Selon l’Iraq Body Count, un organisme qui calcule le nombre d’Irakiens tués depuis l’invasion américaine à l’aide des données officielles, environ 85 000 d’entre eux sont morts à cause de la guerre entre 2003 et 2007. L’estimé d’insurgés tués en Irak par les forces de la coalition se chiffre à 19 000 selon le quotidien USA Today. Pour la mort d’un ennemi, environ quatre civils irakiens perdent la vie.
«On peut vraiment rire de la statistique, explique un professeur de science politique de l’Université de Montréal, Martial Foucault.
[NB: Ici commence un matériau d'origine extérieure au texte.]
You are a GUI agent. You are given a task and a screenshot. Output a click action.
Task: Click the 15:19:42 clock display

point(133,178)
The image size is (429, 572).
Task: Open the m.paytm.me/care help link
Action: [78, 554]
Ça montre que les forces armées sont incapables d’identifier les menaces, donc de définir ce qu’est un insurgé.» Pourtant, il croit que l’explosion technologique dans le domaine militaire devrait conduire à utiliser moins de cartouches, à opter pour des systèmes plus sophistiqués avec un usage plus faible d’armes létales. «On devrait utiliser des systèmes de renseignement pour arrêter les insurgés au lieu de leur tirer dessus», conclut-il.